[[ Source material, beginning ]]

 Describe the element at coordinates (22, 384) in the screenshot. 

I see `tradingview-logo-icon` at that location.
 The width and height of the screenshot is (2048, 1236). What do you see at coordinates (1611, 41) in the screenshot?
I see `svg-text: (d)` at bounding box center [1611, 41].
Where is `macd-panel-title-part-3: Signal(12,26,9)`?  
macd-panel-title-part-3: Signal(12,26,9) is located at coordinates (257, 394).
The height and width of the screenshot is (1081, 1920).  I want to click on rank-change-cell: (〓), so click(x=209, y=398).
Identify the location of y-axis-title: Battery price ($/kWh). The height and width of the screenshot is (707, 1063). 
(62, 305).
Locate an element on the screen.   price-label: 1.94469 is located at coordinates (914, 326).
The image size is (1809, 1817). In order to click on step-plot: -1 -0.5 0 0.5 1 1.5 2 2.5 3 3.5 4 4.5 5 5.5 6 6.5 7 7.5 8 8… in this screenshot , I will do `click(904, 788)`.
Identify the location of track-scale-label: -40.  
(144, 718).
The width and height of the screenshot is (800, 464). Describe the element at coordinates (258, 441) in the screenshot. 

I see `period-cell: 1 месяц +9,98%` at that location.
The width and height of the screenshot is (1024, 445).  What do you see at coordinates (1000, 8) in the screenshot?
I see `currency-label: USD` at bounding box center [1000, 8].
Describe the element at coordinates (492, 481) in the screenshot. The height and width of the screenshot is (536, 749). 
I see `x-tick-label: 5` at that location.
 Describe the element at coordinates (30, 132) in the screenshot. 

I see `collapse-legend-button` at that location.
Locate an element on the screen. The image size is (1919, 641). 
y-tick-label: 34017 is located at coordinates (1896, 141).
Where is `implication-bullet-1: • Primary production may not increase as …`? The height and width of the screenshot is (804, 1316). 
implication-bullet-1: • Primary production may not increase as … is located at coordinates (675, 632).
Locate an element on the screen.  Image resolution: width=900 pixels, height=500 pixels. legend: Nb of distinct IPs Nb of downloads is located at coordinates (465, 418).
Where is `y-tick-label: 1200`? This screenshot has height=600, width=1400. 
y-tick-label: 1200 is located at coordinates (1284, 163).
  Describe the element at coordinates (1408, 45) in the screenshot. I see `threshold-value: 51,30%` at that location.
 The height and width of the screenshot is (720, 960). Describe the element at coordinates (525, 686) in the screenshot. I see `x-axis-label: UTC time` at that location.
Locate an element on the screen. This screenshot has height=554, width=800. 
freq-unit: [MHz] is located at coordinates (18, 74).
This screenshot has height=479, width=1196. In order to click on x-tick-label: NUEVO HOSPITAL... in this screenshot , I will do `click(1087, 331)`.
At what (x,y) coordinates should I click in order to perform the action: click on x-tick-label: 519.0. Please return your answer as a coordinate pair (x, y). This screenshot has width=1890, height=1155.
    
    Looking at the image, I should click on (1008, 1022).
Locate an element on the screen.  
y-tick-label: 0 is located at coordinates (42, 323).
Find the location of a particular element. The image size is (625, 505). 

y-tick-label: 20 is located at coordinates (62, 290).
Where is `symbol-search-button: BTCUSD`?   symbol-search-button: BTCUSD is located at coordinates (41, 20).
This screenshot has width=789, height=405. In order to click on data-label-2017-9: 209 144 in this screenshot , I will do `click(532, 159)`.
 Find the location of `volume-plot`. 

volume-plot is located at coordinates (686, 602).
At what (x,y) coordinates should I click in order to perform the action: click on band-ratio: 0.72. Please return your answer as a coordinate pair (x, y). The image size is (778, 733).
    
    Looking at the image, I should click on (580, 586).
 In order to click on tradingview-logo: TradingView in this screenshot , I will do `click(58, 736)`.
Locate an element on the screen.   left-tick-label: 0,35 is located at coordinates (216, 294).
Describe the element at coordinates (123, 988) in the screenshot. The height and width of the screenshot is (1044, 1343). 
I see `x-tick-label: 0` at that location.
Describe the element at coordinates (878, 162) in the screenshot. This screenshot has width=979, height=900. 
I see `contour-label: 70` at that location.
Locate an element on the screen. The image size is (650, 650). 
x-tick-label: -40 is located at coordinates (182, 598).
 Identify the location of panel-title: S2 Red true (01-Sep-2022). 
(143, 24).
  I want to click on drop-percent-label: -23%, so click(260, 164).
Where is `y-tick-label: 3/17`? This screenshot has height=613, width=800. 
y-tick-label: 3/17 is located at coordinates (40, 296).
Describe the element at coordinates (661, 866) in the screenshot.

[[ Source material, end ]]

■ **What you will do**
Return each line of the listing above that contains the string "implication", copying each one in full.

■ **Output of the task**
Where is `implication-bullet-1: • Primary production may not increase as …`? The height and width of the screenshot is (804, 1316). 
implication-bullet-1: • Primary production may not increase as … is located at coordinates (675, 632).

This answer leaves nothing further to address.